Figure 3.

Stable antigen is the major source of MHC class I presentation upon degradation tag (dTAG)-7 treatment. (A) Real-time PCR analysis to measure the stability of GFP-S8L-F12 mRNA. BMC-2 cells were treated with 1 µg/mL doxycycline to induce GFP-S8L-F12 expression for 24 h. Then, doxycycline was washed off and mRNA stability was followed for indicated times. GFP-S8L-F12 expression is shown as fold induction compared to basal levels in the absence of doxycycline (- Dox). (B) Schematic illustration of the experiments performed in (C,D). (C,D) GFP-S8L-F12 expression in BMC-2 (C) and MC57G cells (D) was induced by doxycycline for 48 h.

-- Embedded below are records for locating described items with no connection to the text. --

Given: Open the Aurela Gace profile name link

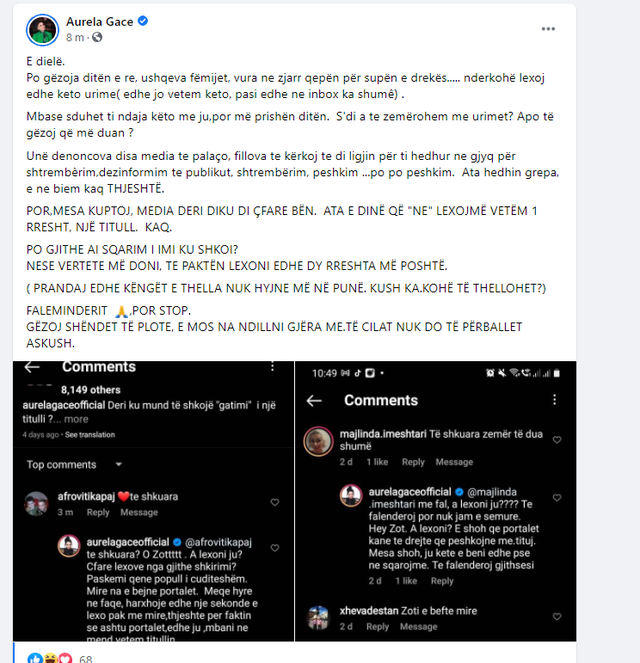Looking at the screenshot, I should pyautogui.click(x=99, y=22).
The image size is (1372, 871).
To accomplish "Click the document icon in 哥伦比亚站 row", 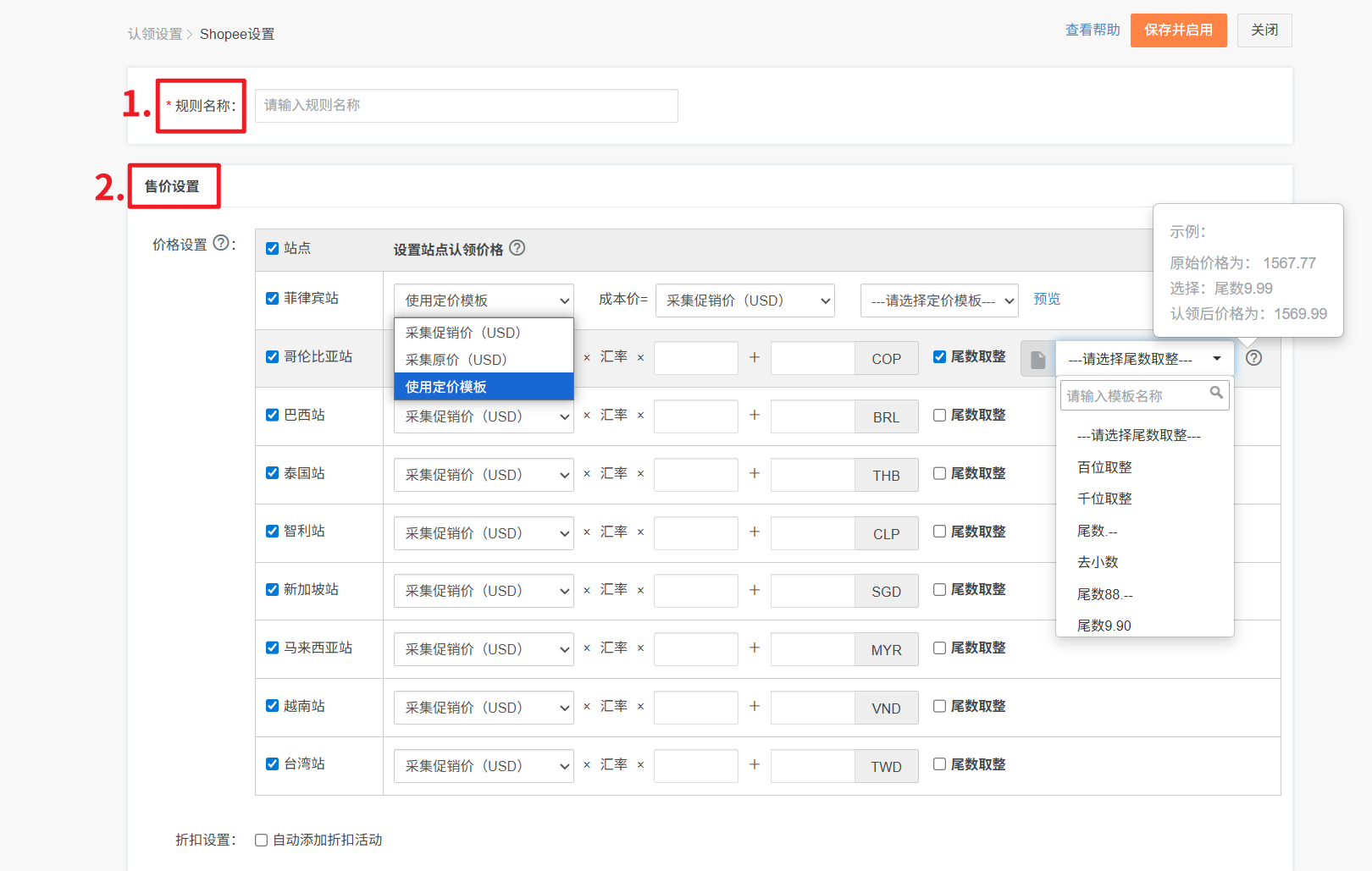I will point(1037,360).
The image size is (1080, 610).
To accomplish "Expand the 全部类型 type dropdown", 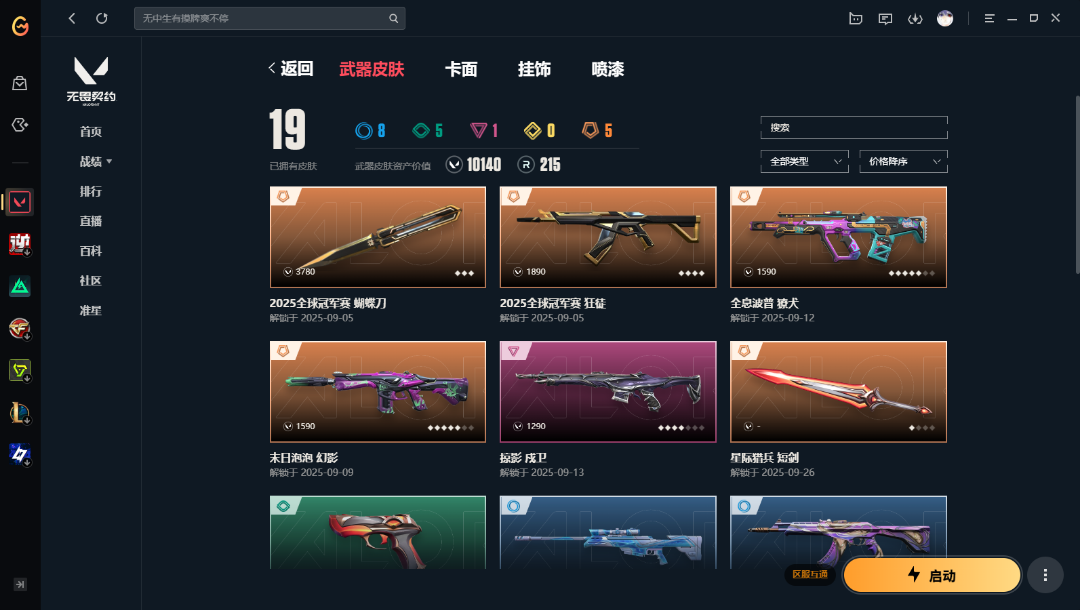I will [x=804, y=162].
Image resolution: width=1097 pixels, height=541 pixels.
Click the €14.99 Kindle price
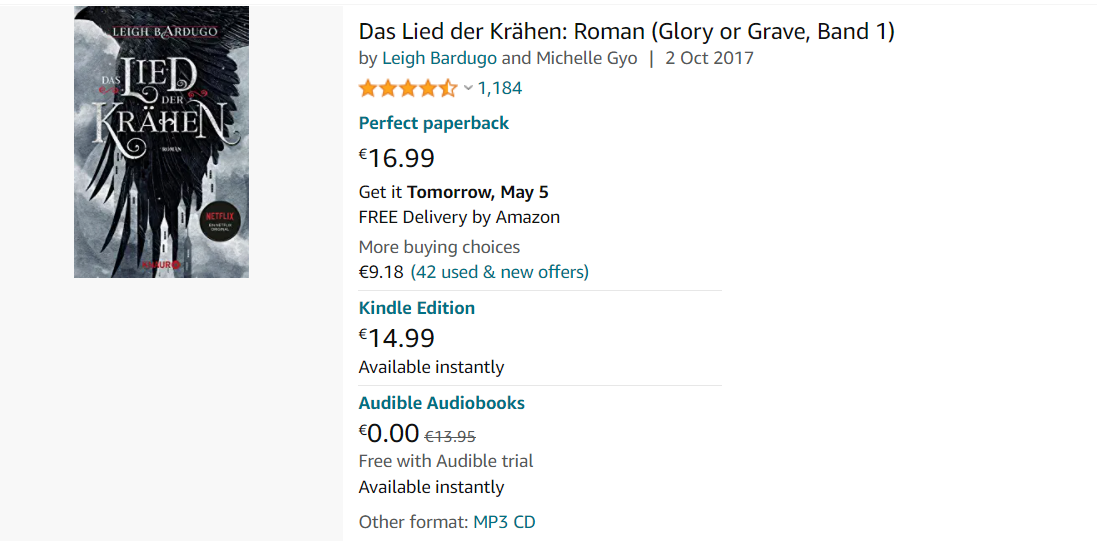tap(397, 338)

Next, doxycycline was removed for 4 h, before cells were treated with 1 µM dTAG-7 for 3 or 6 h, respectively. Afterward, GFP-specific fluorescence (MFI-GFP) and MHC class I presentation of S8L (MFI-H-2K^b/S8L) were quantified by flow cytometry. MFI, mean fluorescence intensity. (E) Quantification of the results shown in (C,D) from three independent experiments (for calculation details see Materials and Methods). All experiments were performed in triplicates and results are shown as mean ± SEM. Representative results from three independent experiments are shown.